→ **Instructions for the task**: Find each line in the listing below that contains the word "perform" and copy those lines.

╭─ Records supplied

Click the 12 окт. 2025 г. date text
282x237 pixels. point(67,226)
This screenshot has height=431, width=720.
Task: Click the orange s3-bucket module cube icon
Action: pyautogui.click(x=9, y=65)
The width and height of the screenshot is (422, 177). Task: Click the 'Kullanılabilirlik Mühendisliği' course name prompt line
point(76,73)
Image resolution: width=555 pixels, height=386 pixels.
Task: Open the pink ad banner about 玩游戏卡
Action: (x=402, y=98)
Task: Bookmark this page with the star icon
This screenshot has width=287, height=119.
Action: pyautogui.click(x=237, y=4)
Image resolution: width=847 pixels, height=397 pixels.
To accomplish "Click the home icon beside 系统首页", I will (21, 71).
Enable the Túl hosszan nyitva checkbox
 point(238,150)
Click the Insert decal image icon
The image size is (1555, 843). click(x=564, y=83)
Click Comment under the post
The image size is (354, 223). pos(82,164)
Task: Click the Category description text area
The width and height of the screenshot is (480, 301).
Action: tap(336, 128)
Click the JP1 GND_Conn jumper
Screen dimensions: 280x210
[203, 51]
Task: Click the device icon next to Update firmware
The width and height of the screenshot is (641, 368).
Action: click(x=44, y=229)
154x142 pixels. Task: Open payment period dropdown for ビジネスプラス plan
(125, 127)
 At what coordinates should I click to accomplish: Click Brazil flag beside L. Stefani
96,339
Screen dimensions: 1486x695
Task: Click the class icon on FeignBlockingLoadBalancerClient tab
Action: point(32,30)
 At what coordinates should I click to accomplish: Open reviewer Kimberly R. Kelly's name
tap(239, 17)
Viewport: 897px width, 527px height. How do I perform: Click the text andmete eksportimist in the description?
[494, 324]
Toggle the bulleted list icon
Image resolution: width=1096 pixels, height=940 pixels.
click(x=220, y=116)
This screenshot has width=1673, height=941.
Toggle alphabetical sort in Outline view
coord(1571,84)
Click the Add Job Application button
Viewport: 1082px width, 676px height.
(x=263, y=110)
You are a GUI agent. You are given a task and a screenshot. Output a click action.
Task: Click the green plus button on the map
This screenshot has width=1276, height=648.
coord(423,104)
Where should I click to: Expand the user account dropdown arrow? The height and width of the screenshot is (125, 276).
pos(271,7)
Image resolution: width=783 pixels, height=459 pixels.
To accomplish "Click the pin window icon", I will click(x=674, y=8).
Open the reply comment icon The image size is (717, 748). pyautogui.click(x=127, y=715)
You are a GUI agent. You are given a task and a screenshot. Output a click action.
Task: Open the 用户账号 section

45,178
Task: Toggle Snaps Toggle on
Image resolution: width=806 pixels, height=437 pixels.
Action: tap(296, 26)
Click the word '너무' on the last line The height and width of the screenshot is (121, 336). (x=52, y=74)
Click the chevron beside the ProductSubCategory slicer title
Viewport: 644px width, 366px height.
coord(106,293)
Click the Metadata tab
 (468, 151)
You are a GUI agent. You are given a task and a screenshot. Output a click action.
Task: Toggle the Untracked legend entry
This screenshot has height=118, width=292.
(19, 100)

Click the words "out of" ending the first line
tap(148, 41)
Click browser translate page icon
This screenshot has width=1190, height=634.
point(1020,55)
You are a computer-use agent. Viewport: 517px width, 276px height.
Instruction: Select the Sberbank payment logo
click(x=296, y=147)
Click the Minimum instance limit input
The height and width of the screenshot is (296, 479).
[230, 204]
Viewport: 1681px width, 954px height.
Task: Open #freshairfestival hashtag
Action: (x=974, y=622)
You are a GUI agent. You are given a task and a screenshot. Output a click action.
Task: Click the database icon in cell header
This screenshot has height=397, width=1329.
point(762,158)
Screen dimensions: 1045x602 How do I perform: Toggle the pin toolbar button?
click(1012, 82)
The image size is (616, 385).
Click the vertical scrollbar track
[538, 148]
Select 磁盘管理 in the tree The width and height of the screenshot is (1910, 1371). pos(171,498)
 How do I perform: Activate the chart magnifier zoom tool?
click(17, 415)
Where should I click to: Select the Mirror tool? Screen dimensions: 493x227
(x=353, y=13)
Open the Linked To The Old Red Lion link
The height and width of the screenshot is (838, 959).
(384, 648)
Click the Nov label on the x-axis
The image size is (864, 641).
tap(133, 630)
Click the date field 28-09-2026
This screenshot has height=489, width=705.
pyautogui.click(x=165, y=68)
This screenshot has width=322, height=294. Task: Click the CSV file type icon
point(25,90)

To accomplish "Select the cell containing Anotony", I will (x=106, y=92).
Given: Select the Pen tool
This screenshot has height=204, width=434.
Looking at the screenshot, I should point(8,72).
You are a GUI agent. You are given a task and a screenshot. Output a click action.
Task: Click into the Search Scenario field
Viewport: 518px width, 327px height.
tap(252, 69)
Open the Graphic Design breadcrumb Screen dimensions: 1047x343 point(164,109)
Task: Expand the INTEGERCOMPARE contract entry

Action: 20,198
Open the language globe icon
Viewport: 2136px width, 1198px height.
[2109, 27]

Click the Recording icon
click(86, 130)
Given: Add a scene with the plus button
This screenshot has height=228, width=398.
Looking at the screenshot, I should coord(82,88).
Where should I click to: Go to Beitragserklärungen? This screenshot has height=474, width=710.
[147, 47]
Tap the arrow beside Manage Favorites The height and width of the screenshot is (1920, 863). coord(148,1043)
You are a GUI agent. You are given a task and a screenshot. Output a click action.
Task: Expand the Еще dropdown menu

╰─

→ **Response to the task**:
Viewport: 897px width, 527px height. How do I perform: Click the text andmete eksportimist in the description?
Screen dimensions: 1045x602 How do I perform: Toggle the pin toolbar button?
 How do I perform: Activate the chart magnifier zoom tool?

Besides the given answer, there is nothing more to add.